*Source passage*
*** Block opens ***
Detroit – The two most divisive words in the NBA? Rasheed Wallace. He is basketball’s angry young dude.
Everyone in the game calls him ‘Sheed. Sometimes, it sounds like a curse.
Detroit teammates love ‘Sheed. Referees hate ‘Sheed.
Nobody completely understands ‘Sheed. Not even his mother.
“That boy is crazy,” Jackie Wallace said Wednesday, grabbing my elbow with maternal tenderness. “People think he’s Prozac crazy. But he’s my baby.”
Wallace studies Malcolm X and scares suburban America. The black-and-white line where races split on love for the NBA is this crazy ‘Sheed. Nobody makes the Pistons laugh louder. Nobody makes the defending champs tougher to like. Nobody in hoops is harder to figure out.
That’s why I needed to find his mother, in the hope of discovering why ‘Sheed seems bent on being his own worst enemy.
“I wish I had some kind of hookup, a listening device that would let me, and only me, hear everything he said and did on the court,” said Jackie Wallace, who could be found Wednesday at an elementary school in a crumbling corner of Detroit, where the league opened a new reading center. “If I could communicate with my son during games, when he loses his temper, I could tell him, ‘Rasheed, just be quiet. Shut up and play.’ He does listen to me. But not on that subject.”
*** Block closes ***
*Dataset*
*** Block opens ***
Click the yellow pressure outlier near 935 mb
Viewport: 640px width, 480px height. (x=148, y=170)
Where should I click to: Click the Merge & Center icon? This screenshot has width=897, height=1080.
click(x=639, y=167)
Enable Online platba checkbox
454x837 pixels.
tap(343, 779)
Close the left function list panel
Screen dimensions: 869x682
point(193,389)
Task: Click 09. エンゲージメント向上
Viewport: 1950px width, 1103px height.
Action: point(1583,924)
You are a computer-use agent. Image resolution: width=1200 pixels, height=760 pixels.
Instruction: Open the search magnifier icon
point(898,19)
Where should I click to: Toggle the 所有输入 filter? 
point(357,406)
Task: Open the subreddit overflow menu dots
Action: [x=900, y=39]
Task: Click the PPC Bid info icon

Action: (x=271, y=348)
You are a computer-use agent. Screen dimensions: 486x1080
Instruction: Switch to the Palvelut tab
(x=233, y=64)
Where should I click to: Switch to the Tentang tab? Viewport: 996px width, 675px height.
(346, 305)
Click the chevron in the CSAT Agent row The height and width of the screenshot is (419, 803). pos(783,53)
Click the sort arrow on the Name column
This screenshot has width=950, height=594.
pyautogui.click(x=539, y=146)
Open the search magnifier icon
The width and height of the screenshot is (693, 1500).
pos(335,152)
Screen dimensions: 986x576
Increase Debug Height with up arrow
*** Block closes ***
*Check your understanding*
1. In the column on Rasheed Wallace, where was Jackie Wallace on Wednesday?
2. Write out the part of the Rasheed Wallace column starting at "Detroit – The" and ending at "like a curse.".
3. Extend the Rasheed Wallace column with a few more paragraphs, picking up after its last line.
The rows have nothing to do with the column on Rasheed Wallace.

*Numbered answers*
1. At an elementary school in a crumbling corner of Detroit, where the league opened a new reading center.

2.
Detroit – The two most divisive words in the NBA? Rasheed Wallace. He is basketball’s angry young dude.
Everyone in the game calls him ‘Sheed. Sometimes, it sounds like a curse.

3.
Wallace is a 6-foot-11, 230- pound M&M. He’s sweet as milk chocolate on the inside. From the cheap seats, however, all we can see is a hard outer shell.
That’s his own fault. Wallace seems to take perverse pleasure in antagonizing the media that shapes his national reputation. It’s a feud, his mother explained, that ‘Sheed has refused to let die since reading embarrassing details of his personal life when he was in college at North Carolina.
But know why Wallace wears No. 36? It’s to honor Malcolm, an elder brother who keeled over from a heart attack on July 5, 2003. He died at age 36.
The number for which America recognizes ‘Sheed is 41. That’s his NBA regular-season record for technical fouls. He led the league again with 27 technicals this season, then was fined $20,000 for criticizing referees during the Eastern Conference finals.
“You know when I’m worried about Rasheed? When he’s not talking to the officials,” Detroit center Ben Wallace said.
When returning in March to play against Portland, his former team, ‘Sheed made certain to buff the jewels in that championship ring won a year ago. Wallace said he wanted to wave his success in the face “of all those people who said I was a cancer.”
To a man, the Pistons swear ‘Sheed was the locker room antidote to any tension Detroit felt before its 96-79 victory in Game 3, a must-win that turned what had been a depressingly lopsided series against San Antonio back into a down-and- dirty street fight.
While Wallace will pump his chest to rile the crowd in introductions, he hates to seize control of a Detroit offense that desperately needs his deft touch.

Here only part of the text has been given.